• EXCERPTED RECORDS:

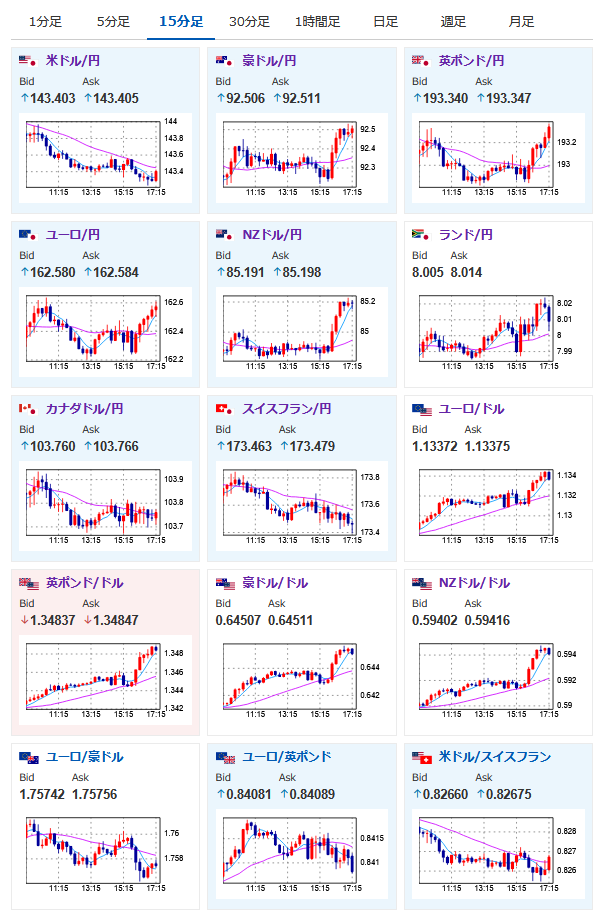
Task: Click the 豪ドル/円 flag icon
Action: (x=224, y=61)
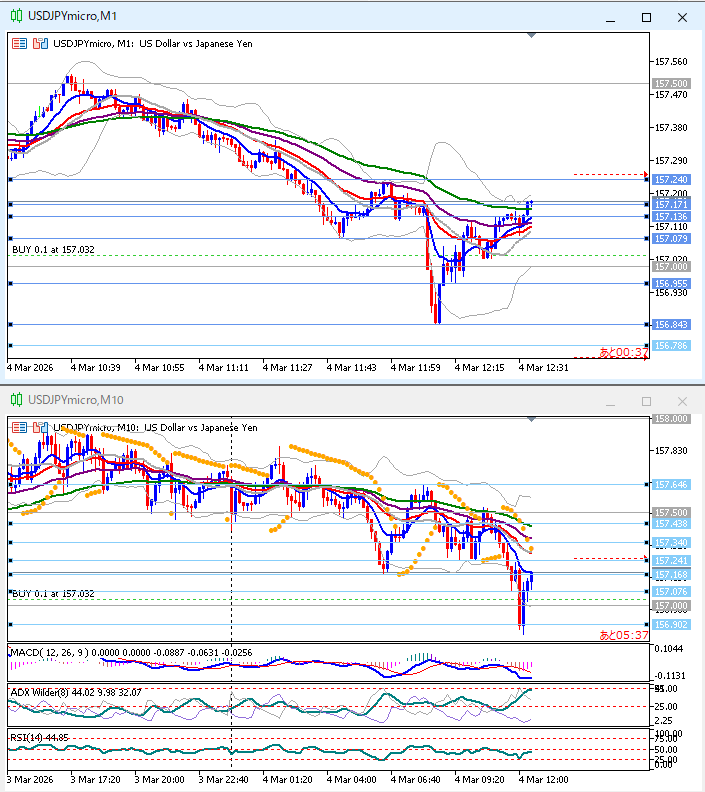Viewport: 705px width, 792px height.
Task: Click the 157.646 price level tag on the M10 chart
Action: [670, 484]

• TASK TO CARRY OUT:
Copy out every line of the records above verbatim, omitting the pictures.

• REPLY TO THE TASK:
Task: Click the 豪ドル/円 flag icon
Action: (x=224, y=61)
Viewport: 705px width, 792px height.
Task: Click the 157.646 price level tag on the M10 chart
Action: [670, 484]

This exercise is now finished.